Das Problem ist jetzt, dass der Thread nie schläft, weil die SleepTime IMMER < 0 ist. Der Code stammt aus einem Tutorial, wo er auch funktioniert hat. Ich verstehe das Problem einfach nicht.

Kann mir einer sagen wo der Fehler liegt oder eine bessere Variante zur sicheren Zeiteinteilung sagen?


----------



## Fu3L (1. Apr 2012)

Wie groß ist period? Die einzige Variable, die man nicht sieht und die dafür verantwortlich sein kann, wenns NIE aufgerufen wird.
(Es sei denn deine Berechnugnen sind außerordentlich langwierig)


----------



## skappler (1. Apr 2012)

Fu3L hat gesagt.:


> Wie groß ist period? Die einzige Variable, die man nicht sieht und die dafür verantwortlich sein kann, wenns NIE aufgerufen wird.
> (Es sei denn deine Berechnugnen sind außerordentlich langwierig)

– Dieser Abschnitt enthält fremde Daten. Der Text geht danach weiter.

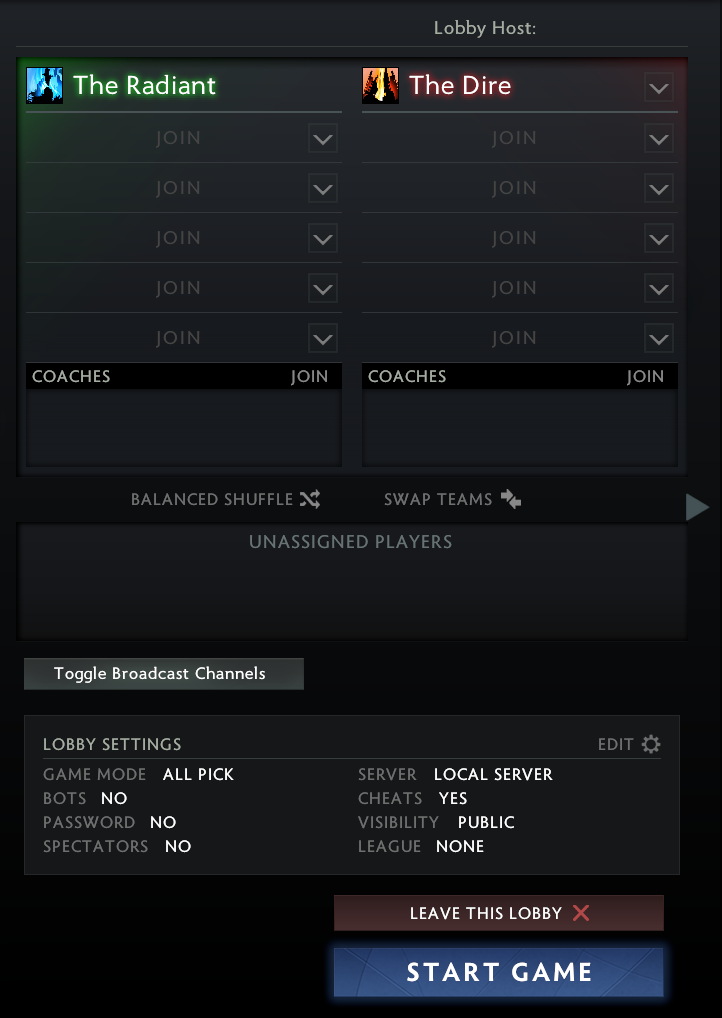Click the Swap Teams arrows icon
Screen dimensions: 722x1018
click(x=511, y=499)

Hab ich grad eben geändert


----------



## Fu3L (1. Apr 2012)

Dann kann diff ja eigentlich nur größer als period werden. Lass dir diff mal ausgeben und dann guck mal, wo der Performancefresser sitzt.


----------



## skappler (1. Apr 2012)

Der Zeitfresser ist definitiv die render() Methode. Das ganze zeichnen der Oberfläche ist sehr anspruchsvoll. Ich hab schon versucht das ganze zu vereinfachen, hat auch geklappt aber schneller gehts nicht.


----------